When Take That roll into town, they certainly don’t do so quietly. The sale of tickets for Progress Live 2011 caused an absolute frenzy last October and the sensible raincoats and cowboy hats are out in force as the stadium gradually fills up to the sounds of the Pet Shop Boys. The excitement is palpable – singing and dancing along to ‘Go West’, ‘It’s a Sin’ and ‘West End Girls’ proves an excellent warm up for the main event.
In comparison to 2009’s spectacular Circus tour, tonight sees a surprisingly no frills entrance – a brief greeting, and then Gary, Howard, Jason and Mark begin with acoustic rendition of ‘Rule The World’, the sound of a capacity Croke Park singing along in unison is an absolute treat. The full band kicks in for verse two – and Progress Live officially takes off. Confetti, explosions, fireworks, and a supporting cast of dancing trees, roller-skating bees and a huge caterpillar – just another day at the Take That office.
As the four depart to make way for Robbie Williams’ re-introductory solo set, the crowd are given their first glimpse of four becoming five with a big-screen interlude of the boys’ own take on Sergeant Pepper’s Lonely Hearts Club Band and then it’s time – the top of the screen opens up, and there he is. “Remember me?!” bellows Williams before soaring down towards the stage on suspension cables, the intro of ‘Let Me Entertain You’ ringing out amidst a flurry of explosions and flames. The ego has well and truly landed. The reception that Robbie receives is unbelievable – however, this adoration does deplete as his set progresses, and the reason is simple – he’s just not as good as he used to be. While Gary, Howard, Jason and Mark have all improved and evolved through the years, sadly the same cannot be said for Robbie. His solo songs were hits for a reason, they’re not the problem – there’s just nothing new about him. The banter which would’ve at one time been perceived as charming and tongue-in-cheek now just seems cocky and abrasive. Williams finishes up his set with ultimate crowd-pleaser ‘Angels’ (and a promise about that infamous free gig which he hasn’t forgotten about, will happen soon), and it’s time for Take That to be properly reunited.
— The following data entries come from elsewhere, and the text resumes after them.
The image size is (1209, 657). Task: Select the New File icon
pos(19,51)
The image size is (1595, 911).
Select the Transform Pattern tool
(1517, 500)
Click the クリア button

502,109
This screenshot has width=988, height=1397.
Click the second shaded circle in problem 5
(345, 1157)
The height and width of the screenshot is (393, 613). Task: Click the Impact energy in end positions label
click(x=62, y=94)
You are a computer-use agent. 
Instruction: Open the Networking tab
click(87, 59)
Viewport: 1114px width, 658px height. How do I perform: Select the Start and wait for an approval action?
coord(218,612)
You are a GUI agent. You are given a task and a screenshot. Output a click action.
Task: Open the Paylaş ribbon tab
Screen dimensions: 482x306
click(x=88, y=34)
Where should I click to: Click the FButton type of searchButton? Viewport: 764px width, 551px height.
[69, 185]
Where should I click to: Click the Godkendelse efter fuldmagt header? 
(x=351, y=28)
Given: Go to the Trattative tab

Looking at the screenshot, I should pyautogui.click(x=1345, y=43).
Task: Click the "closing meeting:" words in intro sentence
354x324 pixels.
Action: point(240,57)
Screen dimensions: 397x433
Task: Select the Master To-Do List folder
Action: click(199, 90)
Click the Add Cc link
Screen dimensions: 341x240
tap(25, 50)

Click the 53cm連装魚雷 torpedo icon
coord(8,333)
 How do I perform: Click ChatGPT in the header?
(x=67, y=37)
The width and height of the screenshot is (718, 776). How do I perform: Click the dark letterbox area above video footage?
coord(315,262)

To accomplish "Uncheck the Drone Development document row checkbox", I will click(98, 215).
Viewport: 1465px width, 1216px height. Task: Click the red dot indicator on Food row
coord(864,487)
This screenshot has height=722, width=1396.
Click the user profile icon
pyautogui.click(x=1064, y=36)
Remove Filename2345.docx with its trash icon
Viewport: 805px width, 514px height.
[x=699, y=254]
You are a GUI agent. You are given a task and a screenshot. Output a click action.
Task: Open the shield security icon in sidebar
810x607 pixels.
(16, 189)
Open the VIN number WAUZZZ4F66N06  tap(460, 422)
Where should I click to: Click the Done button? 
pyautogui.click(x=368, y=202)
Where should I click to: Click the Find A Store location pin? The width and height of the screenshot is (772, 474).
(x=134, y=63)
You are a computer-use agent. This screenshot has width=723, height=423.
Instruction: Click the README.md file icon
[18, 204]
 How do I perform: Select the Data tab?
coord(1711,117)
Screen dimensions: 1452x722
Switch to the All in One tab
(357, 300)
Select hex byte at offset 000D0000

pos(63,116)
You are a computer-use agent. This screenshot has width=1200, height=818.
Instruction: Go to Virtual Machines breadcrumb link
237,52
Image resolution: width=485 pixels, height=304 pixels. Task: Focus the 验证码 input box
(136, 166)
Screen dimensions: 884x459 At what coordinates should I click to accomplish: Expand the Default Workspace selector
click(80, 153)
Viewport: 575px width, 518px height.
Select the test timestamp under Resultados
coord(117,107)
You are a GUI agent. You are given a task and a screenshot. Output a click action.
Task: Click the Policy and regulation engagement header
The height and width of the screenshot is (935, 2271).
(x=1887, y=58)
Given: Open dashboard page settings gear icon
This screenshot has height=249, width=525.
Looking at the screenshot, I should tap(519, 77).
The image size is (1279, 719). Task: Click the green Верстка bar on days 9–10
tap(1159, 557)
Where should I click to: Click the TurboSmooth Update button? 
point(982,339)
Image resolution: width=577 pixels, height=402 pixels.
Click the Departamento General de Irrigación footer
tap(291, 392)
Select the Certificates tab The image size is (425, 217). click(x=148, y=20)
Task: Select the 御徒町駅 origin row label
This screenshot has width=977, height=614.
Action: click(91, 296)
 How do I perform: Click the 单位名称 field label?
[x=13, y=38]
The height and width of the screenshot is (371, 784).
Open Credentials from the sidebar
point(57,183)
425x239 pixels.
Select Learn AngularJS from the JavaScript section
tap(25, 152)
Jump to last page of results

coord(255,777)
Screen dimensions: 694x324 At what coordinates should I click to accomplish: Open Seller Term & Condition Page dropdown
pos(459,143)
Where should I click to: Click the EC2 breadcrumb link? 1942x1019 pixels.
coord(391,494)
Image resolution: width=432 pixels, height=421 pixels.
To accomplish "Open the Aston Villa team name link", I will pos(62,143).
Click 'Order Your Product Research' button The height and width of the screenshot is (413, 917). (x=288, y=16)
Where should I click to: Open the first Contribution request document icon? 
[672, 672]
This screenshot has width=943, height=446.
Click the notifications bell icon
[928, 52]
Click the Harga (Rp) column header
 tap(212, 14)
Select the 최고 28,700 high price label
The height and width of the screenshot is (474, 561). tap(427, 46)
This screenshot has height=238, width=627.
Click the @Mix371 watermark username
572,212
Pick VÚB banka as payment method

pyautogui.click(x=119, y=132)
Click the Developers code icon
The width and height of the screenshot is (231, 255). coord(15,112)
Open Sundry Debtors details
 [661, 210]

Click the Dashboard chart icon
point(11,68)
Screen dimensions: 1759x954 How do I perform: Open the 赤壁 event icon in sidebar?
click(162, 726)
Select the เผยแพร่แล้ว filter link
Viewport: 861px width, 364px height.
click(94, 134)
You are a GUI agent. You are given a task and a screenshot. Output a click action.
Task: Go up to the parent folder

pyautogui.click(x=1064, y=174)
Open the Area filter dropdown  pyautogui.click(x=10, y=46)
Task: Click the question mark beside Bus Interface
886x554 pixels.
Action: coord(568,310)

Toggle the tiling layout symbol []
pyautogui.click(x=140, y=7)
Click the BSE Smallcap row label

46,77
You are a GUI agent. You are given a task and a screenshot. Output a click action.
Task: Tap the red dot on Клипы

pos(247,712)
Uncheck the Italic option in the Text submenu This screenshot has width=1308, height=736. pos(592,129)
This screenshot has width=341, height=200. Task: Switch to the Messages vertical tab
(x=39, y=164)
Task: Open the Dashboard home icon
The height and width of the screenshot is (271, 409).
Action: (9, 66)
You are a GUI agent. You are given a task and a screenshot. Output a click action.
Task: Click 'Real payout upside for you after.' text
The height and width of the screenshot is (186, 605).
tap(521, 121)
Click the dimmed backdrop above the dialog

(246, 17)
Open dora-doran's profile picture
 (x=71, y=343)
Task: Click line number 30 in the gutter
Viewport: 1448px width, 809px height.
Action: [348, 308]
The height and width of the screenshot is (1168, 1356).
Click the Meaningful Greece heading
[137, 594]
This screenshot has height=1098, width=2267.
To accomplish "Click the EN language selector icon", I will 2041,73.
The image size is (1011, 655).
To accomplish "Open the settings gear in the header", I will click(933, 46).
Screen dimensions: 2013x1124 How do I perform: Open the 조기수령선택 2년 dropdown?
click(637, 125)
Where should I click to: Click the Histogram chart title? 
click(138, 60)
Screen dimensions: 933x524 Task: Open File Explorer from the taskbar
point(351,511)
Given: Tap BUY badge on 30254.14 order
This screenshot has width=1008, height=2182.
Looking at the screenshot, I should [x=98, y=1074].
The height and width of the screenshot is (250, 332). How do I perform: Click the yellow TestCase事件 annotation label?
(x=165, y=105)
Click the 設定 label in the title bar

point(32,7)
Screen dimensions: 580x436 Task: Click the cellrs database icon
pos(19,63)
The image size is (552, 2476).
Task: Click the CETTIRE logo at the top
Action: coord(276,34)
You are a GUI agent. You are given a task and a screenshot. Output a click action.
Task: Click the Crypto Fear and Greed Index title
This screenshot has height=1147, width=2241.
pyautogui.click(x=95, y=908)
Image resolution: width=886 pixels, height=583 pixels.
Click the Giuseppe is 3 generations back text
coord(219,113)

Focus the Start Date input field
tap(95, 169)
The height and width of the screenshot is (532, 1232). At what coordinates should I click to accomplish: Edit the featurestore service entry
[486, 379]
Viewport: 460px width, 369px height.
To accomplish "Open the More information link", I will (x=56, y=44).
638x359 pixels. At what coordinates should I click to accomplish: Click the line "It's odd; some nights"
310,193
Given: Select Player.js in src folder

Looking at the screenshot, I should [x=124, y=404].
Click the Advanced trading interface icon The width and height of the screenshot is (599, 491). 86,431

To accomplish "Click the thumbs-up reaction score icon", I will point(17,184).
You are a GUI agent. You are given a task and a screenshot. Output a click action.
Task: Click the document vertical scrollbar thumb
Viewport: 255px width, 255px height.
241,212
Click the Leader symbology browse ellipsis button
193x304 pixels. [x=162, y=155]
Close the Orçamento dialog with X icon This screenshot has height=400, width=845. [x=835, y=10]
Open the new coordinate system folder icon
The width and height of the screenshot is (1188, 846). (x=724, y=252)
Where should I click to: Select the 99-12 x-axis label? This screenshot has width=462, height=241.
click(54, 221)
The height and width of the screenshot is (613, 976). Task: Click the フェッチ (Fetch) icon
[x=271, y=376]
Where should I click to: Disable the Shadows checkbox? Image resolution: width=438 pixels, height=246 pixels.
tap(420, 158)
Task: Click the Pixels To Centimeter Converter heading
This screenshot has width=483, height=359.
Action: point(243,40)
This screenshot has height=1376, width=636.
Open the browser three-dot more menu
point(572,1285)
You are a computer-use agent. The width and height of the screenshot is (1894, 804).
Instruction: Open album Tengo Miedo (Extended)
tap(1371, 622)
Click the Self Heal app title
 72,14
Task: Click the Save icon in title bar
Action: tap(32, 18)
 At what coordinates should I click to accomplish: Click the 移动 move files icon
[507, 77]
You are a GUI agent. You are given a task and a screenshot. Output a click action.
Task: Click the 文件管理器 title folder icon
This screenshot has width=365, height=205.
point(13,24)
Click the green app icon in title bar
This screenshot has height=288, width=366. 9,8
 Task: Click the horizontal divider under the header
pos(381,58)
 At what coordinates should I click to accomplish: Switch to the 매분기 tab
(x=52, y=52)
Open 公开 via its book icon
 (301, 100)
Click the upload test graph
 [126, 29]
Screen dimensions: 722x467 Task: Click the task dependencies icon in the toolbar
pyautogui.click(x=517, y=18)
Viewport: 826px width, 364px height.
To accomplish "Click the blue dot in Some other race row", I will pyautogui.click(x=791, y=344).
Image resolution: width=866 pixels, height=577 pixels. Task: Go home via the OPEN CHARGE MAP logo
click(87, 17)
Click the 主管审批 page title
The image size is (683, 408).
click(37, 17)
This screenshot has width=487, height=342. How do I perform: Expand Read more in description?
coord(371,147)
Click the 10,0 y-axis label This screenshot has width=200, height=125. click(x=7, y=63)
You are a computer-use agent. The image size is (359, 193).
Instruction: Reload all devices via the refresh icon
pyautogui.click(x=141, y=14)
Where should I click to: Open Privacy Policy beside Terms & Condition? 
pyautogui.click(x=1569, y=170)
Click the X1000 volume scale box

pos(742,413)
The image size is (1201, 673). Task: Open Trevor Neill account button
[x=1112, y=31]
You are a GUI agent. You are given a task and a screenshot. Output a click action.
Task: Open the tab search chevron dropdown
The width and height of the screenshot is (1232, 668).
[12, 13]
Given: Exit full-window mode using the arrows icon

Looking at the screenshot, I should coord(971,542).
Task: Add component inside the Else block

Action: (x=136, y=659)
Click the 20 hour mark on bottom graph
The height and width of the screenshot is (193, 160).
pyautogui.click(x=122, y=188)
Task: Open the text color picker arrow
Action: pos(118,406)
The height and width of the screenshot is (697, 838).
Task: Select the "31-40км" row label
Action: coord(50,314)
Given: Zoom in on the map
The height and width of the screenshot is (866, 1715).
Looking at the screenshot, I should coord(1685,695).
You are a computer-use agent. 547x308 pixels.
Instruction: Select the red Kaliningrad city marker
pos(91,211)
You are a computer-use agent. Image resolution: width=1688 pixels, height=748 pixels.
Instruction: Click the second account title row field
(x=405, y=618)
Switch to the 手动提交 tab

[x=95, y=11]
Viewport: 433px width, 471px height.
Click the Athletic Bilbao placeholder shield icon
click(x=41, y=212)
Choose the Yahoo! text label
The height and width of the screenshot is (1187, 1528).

A stunning display of choreographed abseiling on a wall of water precedes the group’s arrival at the highest point of the stage to perform ‘The Flood’. This part of the show is all about Progress, including an emphatic performance of ‘S.O.S’ and an old-school dance battle between Jason & Howard to get the crowd swooning for ‘Kidz’. Progress was the biggest selling album of 2011 yet strangely the majority of the crowd seem unfamiliar with it, far happier when the band embrace the old with the aid of just a piano and guitar for a medley including ‘A Million Love Songs’, ‘Babe’, and ‘Everything Changes’. The subsequent duo of ‘Back for Good’ and ‘Pray’ prove to be the highlight of the show – with the biggest screams of the night reserved for the execution of the original dance routine to the latter.
‘Love Love’ ups the ante again, as the giant mechanical man who has been gradually working his way out from the shadows throughout the show takes on a role centre-stage, before moving out into the middle of the stadium. This monster, nicknamed ‘Om’, stands to attention (all 20 metres of him) lit up for main set closer ‘Never Forget’ with 80,000 people singing the chorus with arms outstretched was a truly special moment. There’s a brief break before an encore of Robbie’s lyrically apt ‘No Regrets’, an explosive performance of ‘Relight My Fire’, and Progress album closer ‘Eight Letters’.
Despite the fact that his return to the fold has boosted their profile even further, in truth the inclusion of Williams adds nothing more to the show than a nostalgia element – which as we learned from The Circus tour two years ago is something that Take That don’t need to rely on anymore. A five song Robbie Williams solo set was completely excessive considering the calibre of the four-piece Take That’s recent releases. It was a real shame that massive pop singles ‘Greatest Day’, ‘Rule The World’, ‘Shine’ and ‘Patience’ were all crammed together into the opening segment of the show, and that the quality album tracks from both Beautiful World and The Circus were completely sacrificed to accommodate Williams. The likely post-tour outcome will be the departure of Williams on good terms to rejuvenate his solo career, and the continuation of Take That as a four-piece – and, much as it goes against the beliefs of my 10-year-old fanatic self, it’ll be for the best.